Gasodutos, oleodutos, aquedutos, redes eléctricas, redes telefónicas e celulares, cabos submarinos, estradas, caminhos-de-ferro, satélites, etc., atravessam o território e o espaço. A conceção, o funcionamento e a manutenção destas redes requerem imensos conhecimentos práticos e teóricos. Fluidez, termodinâmica, interferências, cargas, redundância, fiabilidade, coordenação, etc. O que nos falta é o conhecimento dos efeitos das redes no tecido social, que, curiosamente, só agora começa a ser estudado.
As redes estão a expandir-se por todo o lado e as redes naturais servem muitas vezes de modelo.
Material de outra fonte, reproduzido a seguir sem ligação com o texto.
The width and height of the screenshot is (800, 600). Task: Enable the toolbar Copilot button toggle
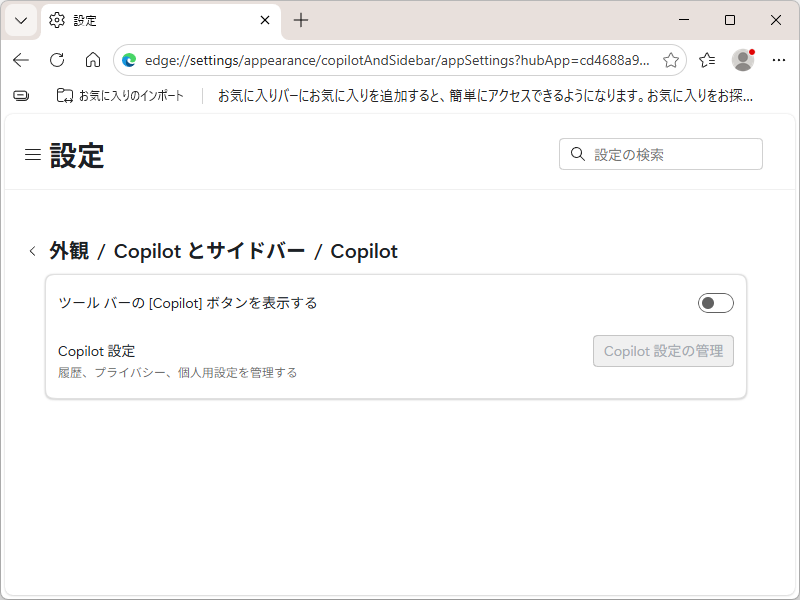coord(715,302)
As redes de raízes das árvores são assustadoramente eficazes, tal como a cobertura do espaço pelos insectos numa floresta: ninguém lhes pode escapar. Roma tornou-se Roma graças aos seus aquedutos, estradas e portos. Mas, sobretudo, a sua rede de comunicações permitiu-lhe alargar a sua influência e dirigir as suas actividades.
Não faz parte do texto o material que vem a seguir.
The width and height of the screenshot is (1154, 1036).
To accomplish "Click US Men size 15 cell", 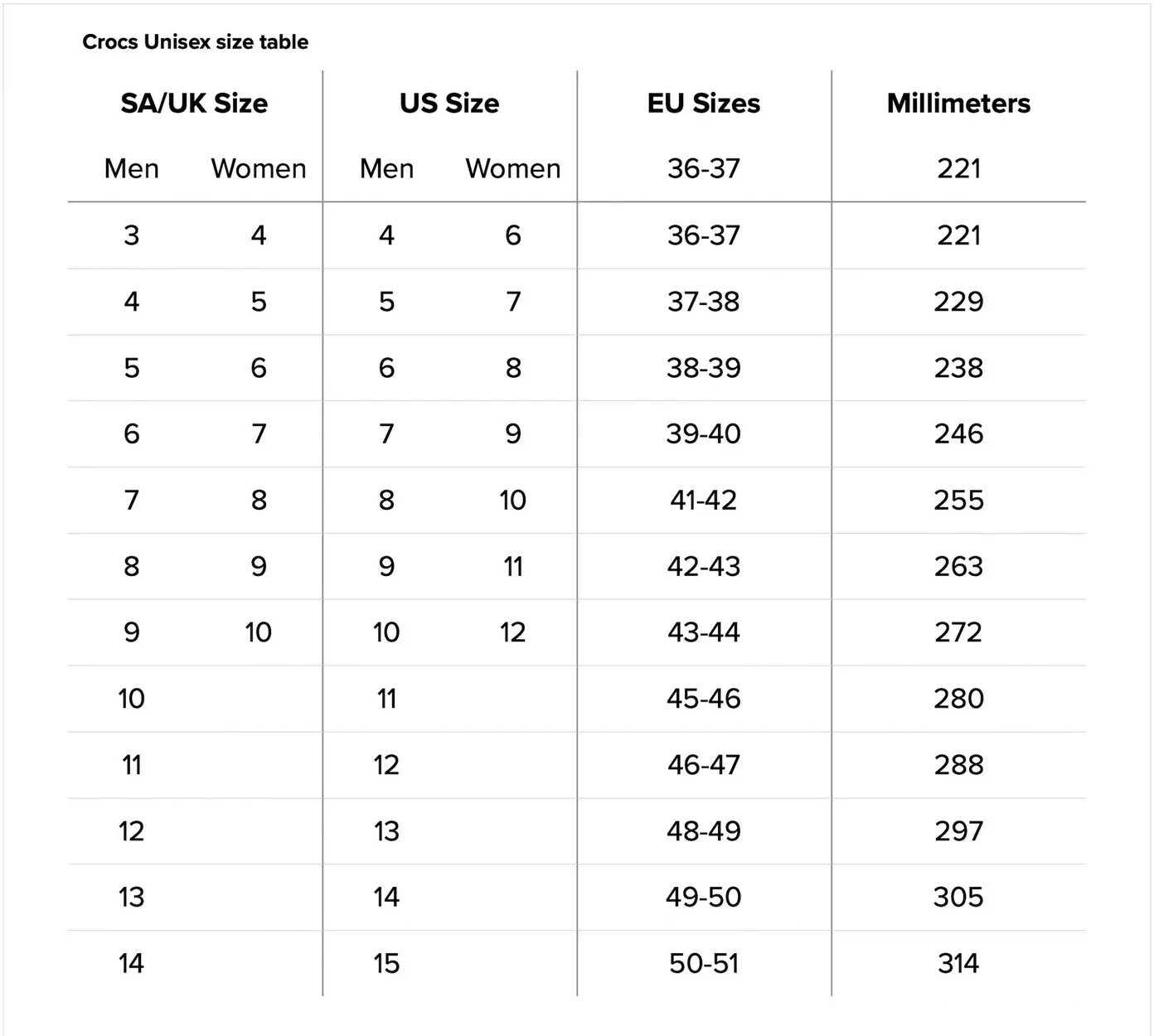I will pos(386,964).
Atualmente, as nossas redes de comunicação não só são várias ordens de grandeza mais rápidas do que as dos romanos, como também cobrem quase todo o planeta e ignoram as barreiras linguísticas. Se os romanos estenderam o seu poder através das suas redes, podemos supor que o mesmo fenómeno está a acontecer hoje, a uma escala ainda maior. As intenções por detrás desta expansão são, na maioria das vezes, comerciais e políticas, o que não é diferente do tempo de Roma, nem a sua concentração nas mãos de algumas empresas e Estados... Roma nunca teve mais do que dois verdadeiros concorrentes ao mesmo tempo, mas isso não a impediu de desaparecer.
Na educação, começamos a sentir os efeitos da omnipresença das redes no tecido social, e são menos positivos do que pensávamos. Com uma camada de inteligência artificial, as redes digitais assumem o aspeto de teias de aranha que aguardam impassíveis as suas inocentes presas. Esperemos que seja apenas um Halloween temporário.